In the piece, Harrington mercilessly hammers the TSA for its wastefulness, abuse, hypocrisy, and incompetency.  The TSA has already responded with a run of  the mill “We deny everything and we would never do anything wrong” press release.

But Jason Harrington has given us a real gift with this article.  He’s given us a glimpse of the inner workings of the TSA without abandoning his soul to the robotic, dreary doldrums of “orders” and “standard operating procedures.”  In fact, if anything, it seems that Harrington’s firsthand experience with government has awakened him to the injustices of the system that he used to enforce.

One of the things that struck me most about the article was how, as an employee of the TSA, Harrington started to speak out against TSA policies.  At first, fear kept him from writing about his experiences.  But like the great dystopian protagonists (I’m thinking especially of Guy Montag from Fahrenheit 451 and John Preston from Equilibrium), Harrington eventually couldn’t live without speaking out against the TSA’s abusiveness and hypocrisy.  The sheer stupidity of the system drove him to expose it and move beyond it.

And now, his life is moving forward as he pursues his career ambition of becoming a writer.  He certainly has gotten off to a great start, exemplifying what it means to debate the state!

People wrote in to the blog suggesting that the announcement might have been prompted by the embarrassment my site brought upon the organization. If ever someone wanted to de-anonymize me, it was then. I felt it was in my interest to get out—soon.

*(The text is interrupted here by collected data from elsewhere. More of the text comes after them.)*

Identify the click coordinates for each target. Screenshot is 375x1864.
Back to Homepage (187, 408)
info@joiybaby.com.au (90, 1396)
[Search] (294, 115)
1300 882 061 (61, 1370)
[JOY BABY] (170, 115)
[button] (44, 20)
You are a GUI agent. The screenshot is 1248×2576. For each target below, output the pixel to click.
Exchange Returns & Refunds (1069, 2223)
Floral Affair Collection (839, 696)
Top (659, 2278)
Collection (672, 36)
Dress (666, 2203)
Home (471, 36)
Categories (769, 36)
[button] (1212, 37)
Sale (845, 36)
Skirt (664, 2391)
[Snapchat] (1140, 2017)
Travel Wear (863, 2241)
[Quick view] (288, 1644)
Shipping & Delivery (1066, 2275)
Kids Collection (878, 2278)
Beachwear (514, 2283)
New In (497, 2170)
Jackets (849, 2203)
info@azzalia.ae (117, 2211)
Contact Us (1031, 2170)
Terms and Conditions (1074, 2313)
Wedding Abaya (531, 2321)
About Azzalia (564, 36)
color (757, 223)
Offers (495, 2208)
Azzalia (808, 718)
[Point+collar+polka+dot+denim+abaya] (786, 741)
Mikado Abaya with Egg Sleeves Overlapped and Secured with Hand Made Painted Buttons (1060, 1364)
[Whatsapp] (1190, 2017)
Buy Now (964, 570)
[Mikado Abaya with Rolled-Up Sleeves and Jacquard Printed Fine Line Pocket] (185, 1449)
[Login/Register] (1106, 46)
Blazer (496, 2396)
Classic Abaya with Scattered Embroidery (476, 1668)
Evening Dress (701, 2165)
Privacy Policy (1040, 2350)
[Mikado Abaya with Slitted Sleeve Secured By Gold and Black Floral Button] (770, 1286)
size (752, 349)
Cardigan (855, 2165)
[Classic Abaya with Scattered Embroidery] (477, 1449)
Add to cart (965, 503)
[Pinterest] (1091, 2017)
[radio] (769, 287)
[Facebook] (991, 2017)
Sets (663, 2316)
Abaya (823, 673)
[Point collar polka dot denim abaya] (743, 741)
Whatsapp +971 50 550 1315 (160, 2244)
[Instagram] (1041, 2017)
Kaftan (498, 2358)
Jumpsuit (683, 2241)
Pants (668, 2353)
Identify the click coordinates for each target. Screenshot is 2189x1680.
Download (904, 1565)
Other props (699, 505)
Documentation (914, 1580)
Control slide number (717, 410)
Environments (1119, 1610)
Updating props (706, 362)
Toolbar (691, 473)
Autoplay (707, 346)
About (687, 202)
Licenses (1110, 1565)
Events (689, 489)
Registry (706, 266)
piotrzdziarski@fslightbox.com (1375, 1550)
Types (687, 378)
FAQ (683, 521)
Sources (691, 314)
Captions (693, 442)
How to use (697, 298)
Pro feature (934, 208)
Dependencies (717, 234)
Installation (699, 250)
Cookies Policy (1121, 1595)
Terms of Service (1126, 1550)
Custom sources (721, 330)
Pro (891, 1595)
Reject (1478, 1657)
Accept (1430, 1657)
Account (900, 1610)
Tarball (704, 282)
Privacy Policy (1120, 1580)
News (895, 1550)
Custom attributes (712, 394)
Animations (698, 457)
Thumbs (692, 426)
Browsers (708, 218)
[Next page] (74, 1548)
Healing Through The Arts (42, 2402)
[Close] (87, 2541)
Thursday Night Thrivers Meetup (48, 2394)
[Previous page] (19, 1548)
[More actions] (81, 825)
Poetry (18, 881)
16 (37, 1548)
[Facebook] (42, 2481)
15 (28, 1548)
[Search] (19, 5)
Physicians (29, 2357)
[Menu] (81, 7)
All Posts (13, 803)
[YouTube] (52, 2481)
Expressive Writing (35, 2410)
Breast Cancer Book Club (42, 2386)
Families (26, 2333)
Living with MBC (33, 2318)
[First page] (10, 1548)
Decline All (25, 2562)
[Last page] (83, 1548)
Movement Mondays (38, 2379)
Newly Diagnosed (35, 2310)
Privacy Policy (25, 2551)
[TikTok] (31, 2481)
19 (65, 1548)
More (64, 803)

The only question was where to go.

I didn’t know how I would ever make a decent living as a writer, but I also knew I didn’t want to spend the rest of my life as a mindless cog in a vast bureaucratic machine. On the advice of an editor friend, I had begun applying to graduate school creative writing programs in the weeks before I clicked publish on my site.

I feared I wouldn’t be accepted into any of the seven programs to which I’d applied—and dreaded being stranded in airport purgatory. But I was lucky: The first acceptance came in January, with an offer of a full scholarship. Several more followed.

(…)

As a writer, the only thing of value that I could glean from my time at the TSA was the story of it all—the sheer absurdity of working for one of America’s most despised federal agencies. In the six months that I secretly blogged as a TSA employee, I did my best to record every notable piece of stupidity TSA and O’Hare had to offer.